> **SHORT TASK**: Return each line of the records below that contains the string "button". Treat uppercase and lowercase letters as distinct.

### DATASET ENTRIES ###

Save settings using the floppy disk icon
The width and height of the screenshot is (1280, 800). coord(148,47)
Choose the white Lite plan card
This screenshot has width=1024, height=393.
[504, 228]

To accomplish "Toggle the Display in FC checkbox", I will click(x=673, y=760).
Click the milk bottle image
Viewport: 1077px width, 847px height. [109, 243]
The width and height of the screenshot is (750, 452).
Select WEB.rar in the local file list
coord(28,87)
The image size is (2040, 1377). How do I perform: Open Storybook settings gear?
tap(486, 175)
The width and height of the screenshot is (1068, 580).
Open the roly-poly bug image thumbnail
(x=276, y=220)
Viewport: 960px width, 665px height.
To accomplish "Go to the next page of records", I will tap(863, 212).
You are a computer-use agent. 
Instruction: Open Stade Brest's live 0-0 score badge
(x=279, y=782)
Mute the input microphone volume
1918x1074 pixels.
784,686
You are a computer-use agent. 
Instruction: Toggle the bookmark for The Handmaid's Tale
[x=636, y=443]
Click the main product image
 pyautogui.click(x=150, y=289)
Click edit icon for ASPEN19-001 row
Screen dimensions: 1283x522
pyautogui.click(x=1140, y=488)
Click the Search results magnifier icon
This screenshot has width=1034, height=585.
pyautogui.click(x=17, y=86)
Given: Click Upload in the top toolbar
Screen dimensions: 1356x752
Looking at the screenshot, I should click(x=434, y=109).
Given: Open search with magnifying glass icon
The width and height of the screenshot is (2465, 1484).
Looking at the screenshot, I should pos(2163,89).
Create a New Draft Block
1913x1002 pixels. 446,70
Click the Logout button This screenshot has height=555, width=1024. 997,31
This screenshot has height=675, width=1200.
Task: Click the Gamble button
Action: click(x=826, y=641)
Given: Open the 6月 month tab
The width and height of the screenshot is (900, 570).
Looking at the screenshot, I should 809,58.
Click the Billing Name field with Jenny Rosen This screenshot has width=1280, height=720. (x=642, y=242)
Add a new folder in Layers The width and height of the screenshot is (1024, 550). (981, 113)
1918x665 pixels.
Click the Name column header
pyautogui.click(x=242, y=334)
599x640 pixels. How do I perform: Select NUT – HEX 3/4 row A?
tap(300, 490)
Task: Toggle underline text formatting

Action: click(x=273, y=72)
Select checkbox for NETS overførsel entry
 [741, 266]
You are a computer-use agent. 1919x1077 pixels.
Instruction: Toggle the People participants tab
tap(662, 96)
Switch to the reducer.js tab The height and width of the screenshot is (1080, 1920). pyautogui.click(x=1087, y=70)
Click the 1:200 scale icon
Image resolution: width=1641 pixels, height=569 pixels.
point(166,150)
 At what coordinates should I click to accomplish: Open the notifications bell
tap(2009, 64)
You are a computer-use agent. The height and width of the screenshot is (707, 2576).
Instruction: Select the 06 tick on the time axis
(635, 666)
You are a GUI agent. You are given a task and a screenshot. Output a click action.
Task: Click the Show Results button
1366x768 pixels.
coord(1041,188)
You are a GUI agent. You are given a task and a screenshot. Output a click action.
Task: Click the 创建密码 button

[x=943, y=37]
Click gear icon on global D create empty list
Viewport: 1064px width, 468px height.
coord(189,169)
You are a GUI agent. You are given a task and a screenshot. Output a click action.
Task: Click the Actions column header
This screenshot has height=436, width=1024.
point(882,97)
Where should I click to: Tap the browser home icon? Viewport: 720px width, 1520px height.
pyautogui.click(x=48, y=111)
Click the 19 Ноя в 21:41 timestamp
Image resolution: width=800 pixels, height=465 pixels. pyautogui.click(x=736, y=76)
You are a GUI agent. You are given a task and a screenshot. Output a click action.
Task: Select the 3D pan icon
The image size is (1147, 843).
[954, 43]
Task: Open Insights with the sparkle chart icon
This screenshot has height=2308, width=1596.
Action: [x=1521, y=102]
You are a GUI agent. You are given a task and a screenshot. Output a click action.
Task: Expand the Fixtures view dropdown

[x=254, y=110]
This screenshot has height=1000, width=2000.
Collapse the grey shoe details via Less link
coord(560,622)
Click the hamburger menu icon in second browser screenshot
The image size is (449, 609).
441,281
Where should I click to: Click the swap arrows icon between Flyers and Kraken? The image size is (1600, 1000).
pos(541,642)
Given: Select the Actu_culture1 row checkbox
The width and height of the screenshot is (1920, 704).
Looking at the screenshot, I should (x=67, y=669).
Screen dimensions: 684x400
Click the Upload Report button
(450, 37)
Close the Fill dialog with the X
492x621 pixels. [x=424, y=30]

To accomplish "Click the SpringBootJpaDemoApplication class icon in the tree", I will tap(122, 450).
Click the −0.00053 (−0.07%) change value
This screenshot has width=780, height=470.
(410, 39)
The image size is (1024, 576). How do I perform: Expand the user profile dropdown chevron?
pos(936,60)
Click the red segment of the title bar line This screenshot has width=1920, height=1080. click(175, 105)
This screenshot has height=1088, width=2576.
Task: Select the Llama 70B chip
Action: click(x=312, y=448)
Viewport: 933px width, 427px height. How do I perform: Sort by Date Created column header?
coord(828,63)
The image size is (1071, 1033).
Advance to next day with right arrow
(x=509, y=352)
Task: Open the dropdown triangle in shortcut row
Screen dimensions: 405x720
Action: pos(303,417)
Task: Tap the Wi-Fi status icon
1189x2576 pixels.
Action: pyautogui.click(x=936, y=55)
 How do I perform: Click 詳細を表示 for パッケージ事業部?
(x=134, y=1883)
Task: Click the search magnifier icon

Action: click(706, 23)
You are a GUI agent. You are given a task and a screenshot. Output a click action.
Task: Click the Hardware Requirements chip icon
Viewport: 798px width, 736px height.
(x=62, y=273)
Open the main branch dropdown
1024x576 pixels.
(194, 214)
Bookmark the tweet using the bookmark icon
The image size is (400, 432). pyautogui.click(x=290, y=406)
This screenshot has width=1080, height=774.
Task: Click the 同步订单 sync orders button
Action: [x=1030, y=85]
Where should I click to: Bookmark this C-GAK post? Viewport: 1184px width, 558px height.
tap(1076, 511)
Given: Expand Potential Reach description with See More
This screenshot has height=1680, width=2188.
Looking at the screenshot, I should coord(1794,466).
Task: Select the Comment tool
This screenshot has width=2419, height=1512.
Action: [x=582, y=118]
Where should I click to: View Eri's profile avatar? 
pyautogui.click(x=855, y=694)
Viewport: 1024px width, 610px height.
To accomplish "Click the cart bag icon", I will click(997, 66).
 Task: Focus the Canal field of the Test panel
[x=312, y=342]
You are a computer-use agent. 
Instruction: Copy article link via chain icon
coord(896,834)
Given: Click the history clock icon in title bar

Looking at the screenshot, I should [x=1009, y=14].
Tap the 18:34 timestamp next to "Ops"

###

> **FINISHED TASK**:
Click the Logout button This screenshot has height=555, width=1024. 997,31
Task: Click the Gamble button
Task: Click the Show Results button
Task: Click the 创建密码 button
Click the Upload Report button
Task: Click the 同步订单 sync orders button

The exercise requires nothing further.